(Stored items from a collection)
☆ ☆ ☆ ☆ ☆

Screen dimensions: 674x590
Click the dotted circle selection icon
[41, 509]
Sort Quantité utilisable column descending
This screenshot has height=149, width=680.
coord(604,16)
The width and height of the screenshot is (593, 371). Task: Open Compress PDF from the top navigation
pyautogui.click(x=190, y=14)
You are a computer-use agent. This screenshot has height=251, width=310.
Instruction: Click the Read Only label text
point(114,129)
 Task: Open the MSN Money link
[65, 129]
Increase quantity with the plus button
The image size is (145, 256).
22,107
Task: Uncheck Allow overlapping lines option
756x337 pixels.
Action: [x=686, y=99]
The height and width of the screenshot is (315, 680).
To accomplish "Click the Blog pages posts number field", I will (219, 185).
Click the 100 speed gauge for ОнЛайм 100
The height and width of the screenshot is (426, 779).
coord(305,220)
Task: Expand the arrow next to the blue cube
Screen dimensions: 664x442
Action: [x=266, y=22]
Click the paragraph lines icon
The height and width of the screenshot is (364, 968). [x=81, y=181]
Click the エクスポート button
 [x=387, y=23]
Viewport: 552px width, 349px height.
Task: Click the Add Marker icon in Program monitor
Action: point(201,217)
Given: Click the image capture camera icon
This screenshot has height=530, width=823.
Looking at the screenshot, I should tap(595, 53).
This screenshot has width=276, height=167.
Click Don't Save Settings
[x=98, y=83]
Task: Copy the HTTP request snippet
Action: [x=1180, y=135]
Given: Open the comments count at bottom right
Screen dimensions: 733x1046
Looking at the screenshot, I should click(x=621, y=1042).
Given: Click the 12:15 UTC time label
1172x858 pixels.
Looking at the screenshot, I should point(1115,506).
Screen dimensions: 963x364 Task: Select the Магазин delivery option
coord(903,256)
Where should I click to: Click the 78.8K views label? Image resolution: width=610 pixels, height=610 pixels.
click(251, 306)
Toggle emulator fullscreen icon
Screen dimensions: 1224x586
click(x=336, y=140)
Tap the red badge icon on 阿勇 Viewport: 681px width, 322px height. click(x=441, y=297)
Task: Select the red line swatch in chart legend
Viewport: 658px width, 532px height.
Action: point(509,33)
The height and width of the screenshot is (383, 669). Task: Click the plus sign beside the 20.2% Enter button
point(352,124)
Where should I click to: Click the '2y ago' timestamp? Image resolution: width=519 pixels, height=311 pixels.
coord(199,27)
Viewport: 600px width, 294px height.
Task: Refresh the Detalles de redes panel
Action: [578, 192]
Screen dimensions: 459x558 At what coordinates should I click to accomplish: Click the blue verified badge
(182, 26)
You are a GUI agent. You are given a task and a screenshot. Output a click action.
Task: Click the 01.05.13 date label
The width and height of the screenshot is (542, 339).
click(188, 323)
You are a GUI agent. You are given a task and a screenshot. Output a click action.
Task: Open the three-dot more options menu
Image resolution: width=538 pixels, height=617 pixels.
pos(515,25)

☆ ☆ ☆ ☆ ☆

Reproduce the entries above exactly, but only the lines between the line holding "Task: Open the MSN Money link" and the line holding "The height and width of the screenshot is (315, 680).", inclusive.

# Answer section
 Task: Open the MSN Money link
[65, 129]
Increase quantity with the plus button
The image size is (145, 256).
22,107
Task: Uncheck Allow overlapping lines option
756x337 pixels.
Action: [x=686, y=99]
The height and width of the screenshot is (315, 680).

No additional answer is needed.